Last fall, 20 years after making his New York Philharmonic debut, Leif Ove Andsnes launched his tenure as the orchestra’s 2017-18 Mary and James G. Wallach Artist-in-Residence. This past weekend, the pianist returned to New York for their second collaboration of the season, playing Britten’s little-known Piano Concerto under the baton of Antonio Pappano.
As Anthony Tommasini noted in the New York Times, the concerto was, like the others the pianist has chosen for his residency, an unusual choice:
“Odds are you have never heard a performance of Britten’s Piano Concerto, even if you’re a regular concertgoer. The same holds true for another rarity, Debussy’s Fantaisie for Piano and Orchestra. And while Rachmaninoff’s Second and Third Piano Concertos are staples of the repertory, his Fourth Concerto tends to turn up only when an orchestra is surveying all four. Well, the pianist Leif Ove Andsnes has come to the rescue. For his stint this season as artist in residence with the New York Philharmonic, he made the adventurous decision to play these overlooked works on three programs. In October he gave an incisive account of Rachmaninoff’s Fourth that made a case for this episodic piece as its composer’s most experimental score. He will play the Debussy in April.”

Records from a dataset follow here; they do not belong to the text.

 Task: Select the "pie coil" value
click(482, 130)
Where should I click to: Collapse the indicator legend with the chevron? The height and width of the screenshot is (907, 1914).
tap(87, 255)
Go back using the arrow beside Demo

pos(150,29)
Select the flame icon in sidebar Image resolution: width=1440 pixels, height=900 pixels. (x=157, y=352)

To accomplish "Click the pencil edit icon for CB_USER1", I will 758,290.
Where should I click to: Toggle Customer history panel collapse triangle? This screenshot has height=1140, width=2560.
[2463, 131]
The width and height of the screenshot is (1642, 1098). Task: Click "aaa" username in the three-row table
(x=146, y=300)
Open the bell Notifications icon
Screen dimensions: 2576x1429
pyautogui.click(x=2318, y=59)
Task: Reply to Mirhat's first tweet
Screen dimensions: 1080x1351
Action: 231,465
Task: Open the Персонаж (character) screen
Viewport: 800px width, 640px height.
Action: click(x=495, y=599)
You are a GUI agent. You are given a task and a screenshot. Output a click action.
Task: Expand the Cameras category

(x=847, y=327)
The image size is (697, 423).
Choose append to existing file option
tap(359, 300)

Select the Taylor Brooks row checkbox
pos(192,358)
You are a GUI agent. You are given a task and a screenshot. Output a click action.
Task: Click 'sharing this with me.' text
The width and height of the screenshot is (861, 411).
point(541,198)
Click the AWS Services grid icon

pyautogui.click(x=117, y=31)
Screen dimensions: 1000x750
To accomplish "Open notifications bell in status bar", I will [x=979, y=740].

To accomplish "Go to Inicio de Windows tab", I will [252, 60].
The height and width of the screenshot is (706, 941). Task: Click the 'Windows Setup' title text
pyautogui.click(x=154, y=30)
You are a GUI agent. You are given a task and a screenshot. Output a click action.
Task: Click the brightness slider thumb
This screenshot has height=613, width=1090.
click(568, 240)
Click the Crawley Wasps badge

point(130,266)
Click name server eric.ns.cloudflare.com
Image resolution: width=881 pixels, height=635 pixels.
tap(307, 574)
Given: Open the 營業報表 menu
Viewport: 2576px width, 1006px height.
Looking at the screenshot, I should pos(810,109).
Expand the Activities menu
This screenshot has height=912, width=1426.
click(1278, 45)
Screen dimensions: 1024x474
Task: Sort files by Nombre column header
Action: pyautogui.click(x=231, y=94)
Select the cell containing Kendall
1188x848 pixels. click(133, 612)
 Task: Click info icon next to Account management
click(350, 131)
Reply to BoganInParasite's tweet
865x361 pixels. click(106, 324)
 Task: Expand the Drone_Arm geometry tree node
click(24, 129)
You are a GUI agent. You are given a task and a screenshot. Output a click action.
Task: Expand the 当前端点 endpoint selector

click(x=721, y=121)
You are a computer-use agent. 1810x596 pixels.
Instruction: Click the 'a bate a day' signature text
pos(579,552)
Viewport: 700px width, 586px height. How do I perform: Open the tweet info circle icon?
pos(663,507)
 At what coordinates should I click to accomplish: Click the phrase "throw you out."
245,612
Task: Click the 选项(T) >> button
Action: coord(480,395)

As for the Britten, Tommasini found Andsnes’s interpretation as impressive as his programming choices:
“Mr. Andsnes gave an exhilarating performance of Britten’s unconventional four-movement concerto, last heard at the Philharmonic 36 years ago. … The vibrant, insightful performance Mr. Andsnes gave with Mr. Pappano and the Philharmonic was a revelation. The concerto’s four movements have a slightly ironic, Neo-Classical veneer. Mr. Andsnes delved beneath that surface to tease out the music’s mercurial shifts and manic energy. The piano writing is almost frenetically brilliant; Mr. Andsnes dispatched it with such effortless command and penetrating clarity that every burst of arm-blurring octaves, every tangled patch of passagework, seemed both meaningful and fantastical.”
His performance drew similar praise from the New York Classical Review:
“Andsnes dove in with supreme confidence, showing sharp articulation in the rushing figures of the piano part, occasionally testing the ensemble, but giving an invigorating reading. … A sense of whimsy came through in the variations of the Impromptu, finding stretches of impishness and closing with glittering arpeggios. The closing March was pure pounding excitement, as Andsnes dazzled in the frantic piano part.”
Next month, the pianist looks forward to revisiting this triumph, when he reprises Britten’s concerto at concerts in Berlin and Vienna.